[Pixel coordinate grounding data]
___

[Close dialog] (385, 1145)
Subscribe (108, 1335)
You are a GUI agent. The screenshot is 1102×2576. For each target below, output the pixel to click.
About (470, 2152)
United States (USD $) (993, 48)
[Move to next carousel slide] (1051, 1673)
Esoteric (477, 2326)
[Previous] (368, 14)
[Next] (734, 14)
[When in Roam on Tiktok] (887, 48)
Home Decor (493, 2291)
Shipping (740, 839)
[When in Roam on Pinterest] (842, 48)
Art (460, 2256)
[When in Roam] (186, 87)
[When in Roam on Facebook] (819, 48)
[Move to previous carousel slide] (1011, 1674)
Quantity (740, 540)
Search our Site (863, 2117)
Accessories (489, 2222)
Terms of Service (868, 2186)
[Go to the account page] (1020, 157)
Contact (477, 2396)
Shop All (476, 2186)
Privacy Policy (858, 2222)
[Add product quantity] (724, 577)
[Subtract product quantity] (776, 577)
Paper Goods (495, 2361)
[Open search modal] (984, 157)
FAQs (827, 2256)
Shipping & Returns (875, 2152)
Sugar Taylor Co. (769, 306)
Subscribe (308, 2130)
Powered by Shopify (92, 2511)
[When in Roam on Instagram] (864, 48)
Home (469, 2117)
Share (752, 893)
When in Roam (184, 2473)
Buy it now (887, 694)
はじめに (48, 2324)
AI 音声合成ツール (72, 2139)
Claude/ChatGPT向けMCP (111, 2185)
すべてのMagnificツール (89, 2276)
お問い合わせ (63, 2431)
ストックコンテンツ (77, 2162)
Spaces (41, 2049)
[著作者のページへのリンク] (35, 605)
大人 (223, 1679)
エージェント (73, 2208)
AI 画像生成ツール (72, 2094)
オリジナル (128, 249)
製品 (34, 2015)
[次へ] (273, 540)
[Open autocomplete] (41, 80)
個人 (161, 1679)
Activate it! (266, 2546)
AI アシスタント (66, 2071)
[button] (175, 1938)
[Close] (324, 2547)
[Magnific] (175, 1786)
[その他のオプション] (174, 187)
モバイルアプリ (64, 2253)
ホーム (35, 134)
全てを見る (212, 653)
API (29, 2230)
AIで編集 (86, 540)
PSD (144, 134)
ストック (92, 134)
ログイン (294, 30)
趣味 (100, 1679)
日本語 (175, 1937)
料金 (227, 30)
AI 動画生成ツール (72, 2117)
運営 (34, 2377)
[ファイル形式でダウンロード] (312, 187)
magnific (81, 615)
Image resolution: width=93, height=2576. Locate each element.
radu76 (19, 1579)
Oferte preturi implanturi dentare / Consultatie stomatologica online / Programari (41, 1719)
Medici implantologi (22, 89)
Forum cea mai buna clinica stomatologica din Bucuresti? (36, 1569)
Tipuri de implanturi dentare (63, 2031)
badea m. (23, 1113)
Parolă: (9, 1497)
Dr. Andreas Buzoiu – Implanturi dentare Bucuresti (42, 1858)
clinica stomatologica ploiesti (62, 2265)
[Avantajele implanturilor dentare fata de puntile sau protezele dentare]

___

■ EXERCISE BRIEF
Find every line in the records that contains the word "Bucuresti"; copy those lines.

■ EXPECTED OUTPUT
Forum cea mai buna clinica stomatologica din Bucuresti? (36, 1569)
Dr. Andreas Buzoiu – Implanturi dentare Bucuresti (42, 1858)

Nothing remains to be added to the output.